Our philosophy is that if nothing ever breaks in production, you are being too
conservative with your controls and development. Or if you look at it another
way, you can allocate resources towards stability and new features, and the
(near) 100% testing/verification/auto healing/rollback coverage means that too
much of your resources are allocated to stability and not enough towards new
features. Running a service with uptime too close to 100% uptime also causes
pathologies in downstream services, and if your never have to fix anything
manually the skills you need to fix things manually will atrophy.

Or, for our service,

\- There should be a pager with 24 hour coverage, because our service is
critical,

\- That pager _should_ receive some pages but not too many, so operations
stays sharp but not burdened,

\- Automation and service improvements should eliminate the sources of most
pages, and new development should create entirely new problems to solve,

\- If the service uptime is too high, it should be periodically taken down
manually to simulate production failures, and development controls should be
reevaluated to see if they are too restrictive.
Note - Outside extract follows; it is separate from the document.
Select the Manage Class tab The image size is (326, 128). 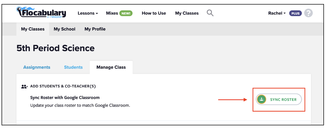pyautogui.click(x=111, y=67)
Eliminating all the production errors takes a long time and a lot of effort.
Yes, we are spending that effort, but the only way that this process will
actually “finish” is if the product is dead and no more development is being
done. The operations and development teams can then be disbanded and
reallocated to more profitable work. A healthy product lifecycle, in general
(and not in every case), should see production errors until around the team is
downsized to just a couple engineers doing maintenance.

Google calls this an "error budget". We have something similar where I work.
[https://landing.google.com/sre/book/chapters/embracing-
risk....](https://landing.google.com/sre/book/chapters/embracing-risk.html)

You can phrase it as “afraid to deploy on Friday”, but I think “afraid to
cause outages in production” indicates that the blast radius of your errors is
too large or that you’re being too conservative.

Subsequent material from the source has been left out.